:: ZITIERTER TEXT
# Rechtliche Schritte gegen Massen-Anfragen, die hohen Traffic verursachen



## Pullmann (18. April 2006)

Hallo,

ich habe ein tolles Problem und zwar habe ich eine Internetseite die einen masiven Traffic verursacht hat. Laut Webalizer wurde dieser am 10/11/12.04.06 verursacht mit ca. 70Gb, ca.55GB und dann nochmal kleine 5GB.

Alle diese Anfragen belaufen sich lediglich auf 3 Hostnamen die jeweils nur einen anderen Anfang haben aber vom gleichen System her kommen. Soll heißen Server1.domain.de
Server2.domain.de Server3.domain.de

Die Anfragen dieser 3 Adressen belaufen sich auf lediglich 6 Besucher die diesen Traffic verursacht haben sollen. 

Da mein Account jedoch nur 50 GB inkl. hat darf ich jetzt mit ca.50 Euro Nachzahlung rechnen.
::::
ZU LÖSENDE AUFGABEN -
(a) Gib im Forumsbeitrag zum Traffic-Problem den Abschnitt wieder, der mit den Worten beginnt, die „## Pullmann (18.“ enthalten, und mit „nochmal kleine 5GB.“ endet. Ersetze darin „Internetseite“ durch „Webseite“.
(b) Führe den Forumsbeitrag zum Traffic-Problem ab seinem letzten Satz weiter.
:: VORLIEGENDE DATEN
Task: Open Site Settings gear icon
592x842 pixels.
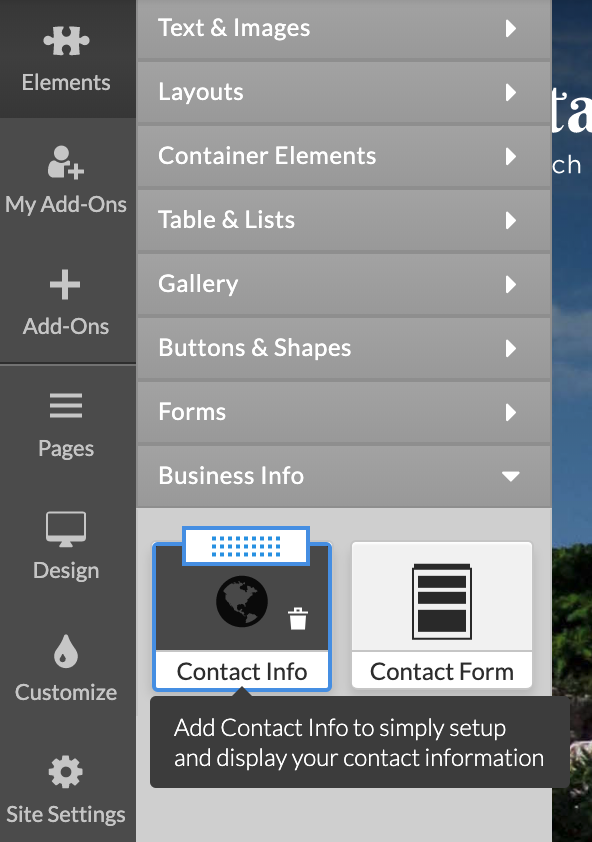Action: (66, 772)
::::
DIE ANTWORTEN -
(a)
## Pullmann (18. April 2006)

Hallo,

ich habe ein tolles Problem und zwar habe ich eine Webseite die einen masiven Traffic verursacht hat. Laut Webalizer wurde dieser am 10/11/12.04.06 verursacht mit ca. 70Gb, ca.55GB und dann nochmal kleine 5GB.

(b)
Weiß einer ob ich irgendwelche möglichkeiten habe rechtliche Schritte einzuleiten?


----------



## Gumbo (18. April 2006)

Bevor du über rechtliche Schritte nachdenkst, solltest du erst einmal weitere Anfragen dieses Ursprungs in die Schranken verweisen, ihnen also Fehlermeldungen zurückschicken. Danach würde ich mich mit dem Verantwortlichen in Verbindung setzen und ihn auf diese Vorfälle hinweisen und deine Reaktion darauf mitteilen. Denn es kann auch sein, dass er selbst Opfer ist und jemand sein (unsicheres) System ausgenutzt hat.
Erst danach würde ich über rechtliche Schritte nachdenken.


----------



## Pullmann (18. April 2006)

HI,

ja klar so hatte ich das auch vor das ich mich vorher mit denen in Verbindung setzte. Es war nur eine allgemeine Frage ob ich irgendwas in der Hinterhand habe gegen diesen Mist!


----------



## Gumbo (18. April 2006)

Ehrlich gesagt, bin ich da etwas übergfragt. Vielleicht solltest du dich mit einem Anwalt für Internetrecht auseinandersetzen, der wird soetwas sicherlich wissen.


----------



## Dr Dau (18. April 2006)

Hallo!

Bei der Datenmenge frage ich mich natürlich um was für Daten es sich da handelt.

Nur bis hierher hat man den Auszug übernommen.